» Task to complete
Please transcribe exactly, and only, the lines of the data below between the line holding "The image size is (951, 560)." and the line holding "Click sort arrows", inclusive.

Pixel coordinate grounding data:
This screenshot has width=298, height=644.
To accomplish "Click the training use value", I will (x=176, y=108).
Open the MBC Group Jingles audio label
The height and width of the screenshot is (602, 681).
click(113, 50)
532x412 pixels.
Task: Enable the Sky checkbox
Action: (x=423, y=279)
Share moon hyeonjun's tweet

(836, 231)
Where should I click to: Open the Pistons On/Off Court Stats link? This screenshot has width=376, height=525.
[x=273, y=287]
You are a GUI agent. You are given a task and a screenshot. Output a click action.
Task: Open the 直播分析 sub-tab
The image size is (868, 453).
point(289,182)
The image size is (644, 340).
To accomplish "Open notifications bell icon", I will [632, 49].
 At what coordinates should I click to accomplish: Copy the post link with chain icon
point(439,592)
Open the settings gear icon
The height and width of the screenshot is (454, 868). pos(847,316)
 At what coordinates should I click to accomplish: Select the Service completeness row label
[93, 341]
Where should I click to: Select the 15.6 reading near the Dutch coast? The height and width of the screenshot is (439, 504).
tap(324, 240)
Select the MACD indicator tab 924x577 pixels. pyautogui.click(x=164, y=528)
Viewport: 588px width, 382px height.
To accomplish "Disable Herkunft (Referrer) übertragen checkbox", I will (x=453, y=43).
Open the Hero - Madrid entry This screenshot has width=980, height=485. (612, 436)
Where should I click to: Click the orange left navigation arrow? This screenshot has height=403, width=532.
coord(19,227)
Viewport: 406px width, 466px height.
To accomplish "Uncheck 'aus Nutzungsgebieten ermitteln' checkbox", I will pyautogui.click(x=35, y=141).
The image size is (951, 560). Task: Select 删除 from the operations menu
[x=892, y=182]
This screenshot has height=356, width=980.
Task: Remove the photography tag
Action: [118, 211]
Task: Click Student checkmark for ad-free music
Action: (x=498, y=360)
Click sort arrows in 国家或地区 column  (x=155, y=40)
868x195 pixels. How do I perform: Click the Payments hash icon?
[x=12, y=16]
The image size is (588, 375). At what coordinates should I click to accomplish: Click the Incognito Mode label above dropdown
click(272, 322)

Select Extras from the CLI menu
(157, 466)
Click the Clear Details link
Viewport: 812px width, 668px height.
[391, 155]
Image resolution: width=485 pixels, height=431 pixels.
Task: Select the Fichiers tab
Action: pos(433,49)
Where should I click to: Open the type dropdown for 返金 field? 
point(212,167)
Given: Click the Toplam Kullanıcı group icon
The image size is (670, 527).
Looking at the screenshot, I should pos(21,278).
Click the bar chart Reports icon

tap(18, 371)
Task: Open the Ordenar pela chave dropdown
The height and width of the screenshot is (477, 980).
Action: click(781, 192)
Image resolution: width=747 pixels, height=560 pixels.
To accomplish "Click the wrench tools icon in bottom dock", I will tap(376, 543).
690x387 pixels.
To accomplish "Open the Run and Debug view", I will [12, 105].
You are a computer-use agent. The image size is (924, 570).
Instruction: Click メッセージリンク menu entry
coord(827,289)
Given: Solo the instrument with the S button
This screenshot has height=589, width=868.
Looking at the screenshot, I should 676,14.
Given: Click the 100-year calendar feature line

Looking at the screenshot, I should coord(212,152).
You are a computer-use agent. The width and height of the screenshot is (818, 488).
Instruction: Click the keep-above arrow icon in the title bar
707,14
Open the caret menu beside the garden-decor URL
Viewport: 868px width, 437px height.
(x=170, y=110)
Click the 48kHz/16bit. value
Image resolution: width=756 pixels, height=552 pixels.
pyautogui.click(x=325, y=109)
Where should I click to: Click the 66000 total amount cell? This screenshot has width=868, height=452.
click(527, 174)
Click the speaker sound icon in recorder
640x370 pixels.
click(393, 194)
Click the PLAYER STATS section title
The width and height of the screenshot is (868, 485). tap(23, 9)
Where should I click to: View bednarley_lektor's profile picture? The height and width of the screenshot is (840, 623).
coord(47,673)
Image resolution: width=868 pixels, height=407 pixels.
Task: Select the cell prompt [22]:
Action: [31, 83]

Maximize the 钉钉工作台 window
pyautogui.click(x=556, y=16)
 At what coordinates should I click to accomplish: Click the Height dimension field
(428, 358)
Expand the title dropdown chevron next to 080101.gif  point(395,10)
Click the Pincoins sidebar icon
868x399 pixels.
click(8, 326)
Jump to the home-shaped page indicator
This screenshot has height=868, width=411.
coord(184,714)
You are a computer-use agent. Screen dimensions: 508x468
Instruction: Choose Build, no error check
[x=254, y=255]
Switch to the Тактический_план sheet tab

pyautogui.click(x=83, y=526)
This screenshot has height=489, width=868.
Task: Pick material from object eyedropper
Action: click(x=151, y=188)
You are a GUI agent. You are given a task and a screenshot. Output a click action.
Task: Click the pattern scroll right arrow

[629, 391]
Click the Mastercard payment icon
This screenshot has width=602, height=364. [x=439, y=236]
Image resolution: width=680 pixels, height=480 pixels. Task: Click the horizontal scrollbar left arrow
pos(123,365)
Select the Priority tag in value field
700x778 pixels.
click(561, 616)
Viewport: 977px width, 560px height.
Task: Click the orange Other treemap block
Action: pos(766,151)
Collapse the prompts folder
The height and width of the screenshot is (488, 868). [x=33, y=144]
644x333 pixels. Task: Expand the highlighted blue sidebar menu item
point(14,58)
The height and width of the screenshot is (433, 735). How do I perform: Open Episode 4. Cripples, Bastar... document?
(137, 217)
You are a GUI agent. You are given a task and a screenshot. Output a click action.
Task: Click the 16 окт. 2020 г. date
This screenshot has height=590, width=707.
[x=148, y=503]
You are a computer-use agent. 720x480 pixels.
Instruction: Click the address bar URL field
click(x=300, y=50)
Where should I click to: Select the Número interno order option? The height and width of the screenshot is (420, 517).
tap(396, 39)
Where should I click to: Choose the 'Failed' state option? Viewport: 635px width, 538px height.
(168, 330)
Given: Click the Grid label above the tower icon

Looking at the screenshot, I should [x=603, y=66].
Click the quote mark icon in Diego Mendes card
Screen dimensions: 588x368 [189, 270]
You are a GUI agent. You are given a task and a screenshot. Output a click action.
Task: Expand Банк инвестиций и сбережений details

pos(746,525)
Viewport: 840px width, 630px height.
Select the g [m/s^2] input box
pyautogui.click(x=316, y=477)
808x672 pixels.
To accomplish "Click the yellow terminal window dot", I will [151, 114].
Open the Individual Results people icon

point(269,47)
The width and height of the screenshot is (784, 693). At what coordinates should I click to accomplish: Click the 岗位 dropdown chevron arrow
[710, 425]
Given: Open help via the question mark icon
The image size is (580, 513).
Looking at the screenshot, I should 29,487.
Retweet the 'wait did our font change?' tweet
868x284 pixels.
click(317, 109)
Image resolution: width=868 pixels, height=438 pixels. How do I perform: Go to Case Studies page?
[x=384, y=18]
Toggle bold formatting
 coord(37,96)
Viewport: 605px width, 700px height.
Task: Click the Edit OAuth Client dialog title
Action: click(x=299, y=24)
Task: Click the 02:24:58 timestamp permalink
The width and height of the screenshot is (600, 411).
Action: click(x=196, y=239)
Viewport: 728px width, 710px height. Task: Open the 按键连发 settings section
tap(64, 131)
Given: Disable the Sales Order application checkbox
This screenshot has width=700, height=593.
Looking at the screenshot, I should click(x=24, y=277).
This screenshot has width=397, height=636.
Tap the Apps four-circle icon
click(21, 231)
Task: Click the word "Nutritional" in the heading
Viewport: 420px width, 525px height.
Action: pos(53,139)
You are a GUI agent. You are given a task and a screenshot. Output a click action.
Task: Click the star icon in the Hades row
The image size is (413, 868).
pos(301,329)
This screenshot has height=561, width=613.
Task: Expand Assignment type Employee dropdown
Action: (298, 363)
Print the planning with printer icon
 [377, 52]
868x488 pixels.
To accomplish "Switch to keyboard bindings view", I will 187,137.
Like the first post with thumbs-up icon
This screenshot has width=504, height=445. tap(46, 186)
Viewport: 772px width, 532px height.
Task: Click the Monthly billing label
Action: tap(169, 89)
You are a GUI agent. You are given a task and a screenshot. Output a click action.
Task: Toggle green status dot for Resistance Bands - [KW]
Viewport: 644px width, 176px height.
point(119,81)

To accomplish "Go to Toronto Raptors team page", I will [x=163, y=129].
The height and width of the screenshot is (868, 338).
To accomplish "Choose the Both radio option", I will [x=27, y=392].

» Answer
The image size is (951, 560). Task: Select 删除 from the operations menu
[x=892, y=182]
This screenshot has height=356, width=980.
Task: Remove the photography tag
Action: [118, 211]
Task: Click Student checkmark for ad-free music
Action: (x=498, y=360)
Click sort arrows in 国家或地区 column  (x=155, y=40)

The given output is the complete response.